───── Text passage ─────

Guinea Bissau is considered to be highly vulnerable to climate change. In 2019 it ranked 179 on the ND-GAIN index as the third most vulnerable country globally[64]. It is drought prone, particularly in the eastern portion of the country and at risk of tidal surges, rising sea levels and associated floods along the coastal zone[65]. Crop production is projected to be impacted by permanent loss of land due to sea encroachment and by increases in flooding and the salinization of fields[66]. Recent case study research in northern Guinea Bissau illustrates how climate change can act as a conflict trigger in situations where there are long standing social tensions and unresolved contestations over land rights[67].
As for the extensive forest inventory, central government authority was non-existent in the countryside between the late 1990s and early 2000s. It was eroded still further following the 2012 coup when the military took power, and between 2012 and 2015 there was extensive illegal logging. Timber exports from Guinea-Bissau to China were reported to have increased from 61 tonnes in 2007 to 98,000 tonnes in 2014[68]. This was halted in 2015, following a government moratorium on logging and timber exports. However there have been recent reports that this moratorium was to be lifted, with logging restricted to 14 species that will be subject to specific licensing and quotas[69]. Investigations allege links between high-ranking government figures and Chinese companies in the logging and export of the highly valuable rosewood, subject to tight regulation in terms of the CITES convention[70].
There has been significant controversy concerning the establishment of the Cantanhez National Park, established by decree in 2008. Local people have resisted attempts to replace them with external agents responsible for natural resource management.
“We do not need a project to tell us to protect our forests! If, when they arrived, foreigners saw the forests, it is because we have protected them since the time of our ancestors.” [71]
Under the 1998 Land Law, local communities can in principle have their prior rights over reserve and park areas recognized and then benefit from a share in tourism and other public revenues. However, this provision has never been implemented.
Mining remains relatively undeveloped although it is rapidly growing in extent, as Guinea-Bissau encourages mining investment. Initial moves to develop a US$500 million bauxite project in Madina de Boé by an Angolan company ran into difficulty due to political instability[72]. Today Guinea-Bissau has 25% of the global known resources of bauxite (aluminium ore), coupled with investment in offshore oil fields[73]. Mining activity has also resulted in the involuntary resettlement of rural communities, causing considerable tensions in some areas.

───── Given material ─────

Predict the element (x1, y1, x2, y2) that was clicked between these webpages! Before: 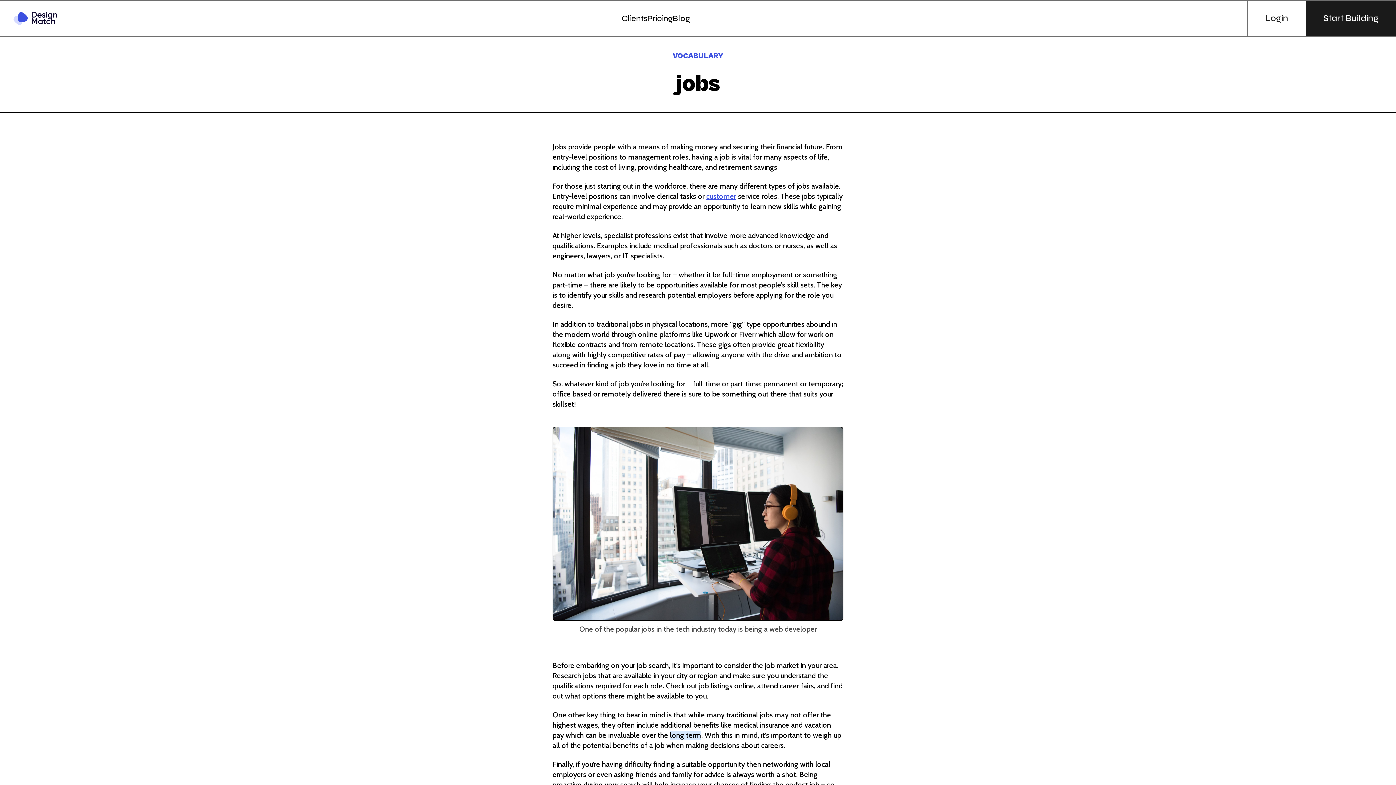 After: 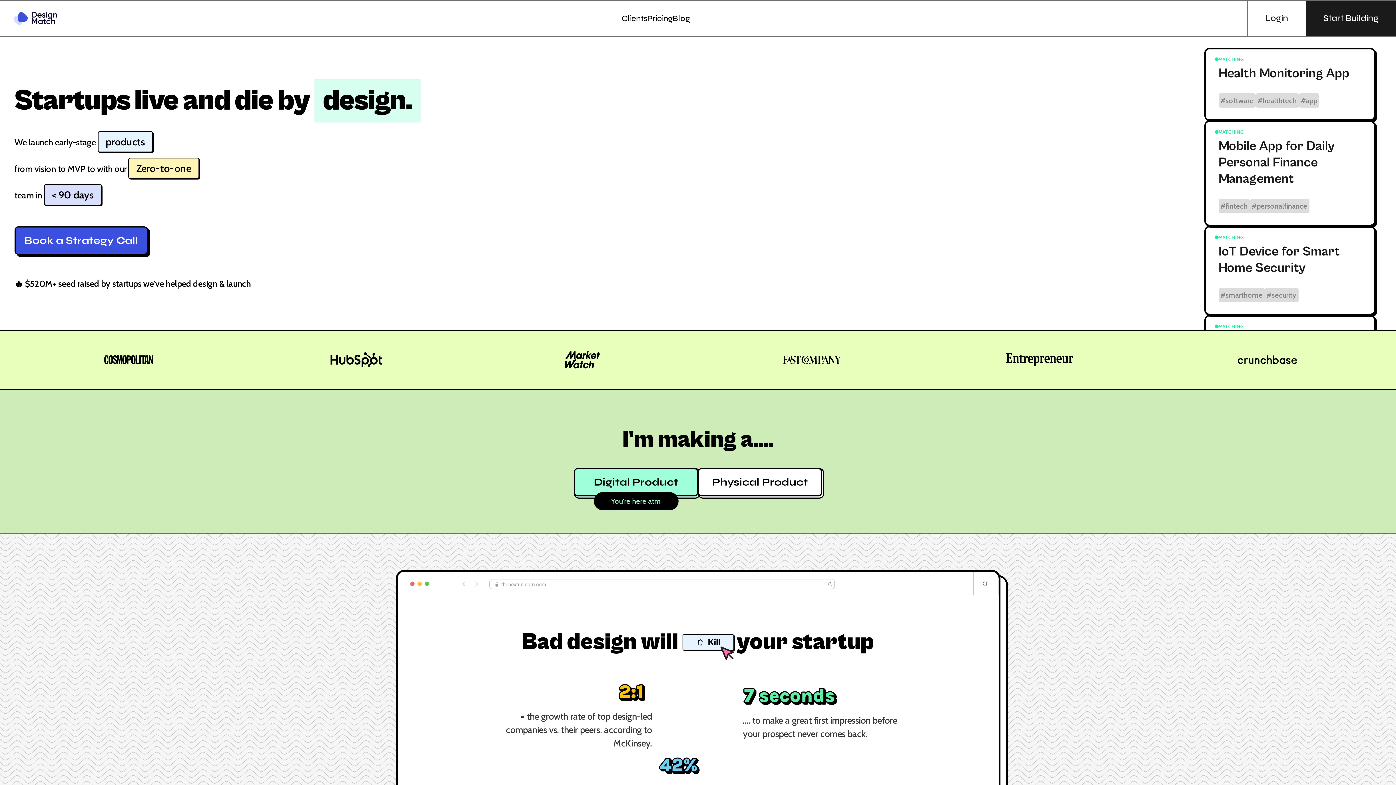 Action: bbox: (11, 10, 65, 26)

─────

Tasks to carry out:
(a) According to the passage on Guinea-Bissau, why is crop production expected to suffer? Answer in one to three sentences.
(b) Reproduce the portion of the passage on Guinea-Bissau that begins at the words "There has been" and stops after the words "never been implemented.".
The data provided alongside the text are not required.

Answers for this exercise:
(a) Crop production is projected to suffer from the permanent loss of land to sea encroachment. Increased flooding and the salinization of fields will also affect it.

(b)
There has been significant controversy concerning the establishment of the Cantanhez National Park, established by decree in 2008. Local people have resisted attempts to replace them with external agents responsible for natural resource management.
“We do not need a project to tell us to protect our forests! If, when they arrived, foreigners saw the forests, it is because we have protected them since the time of our ancestors.” [71]
Under the 1998 Land Law, local communities can in principle have their prior rights over reserve and park areas recognized and then benefit from a share in tourism and other public revenues. However, this provision has never been implemented.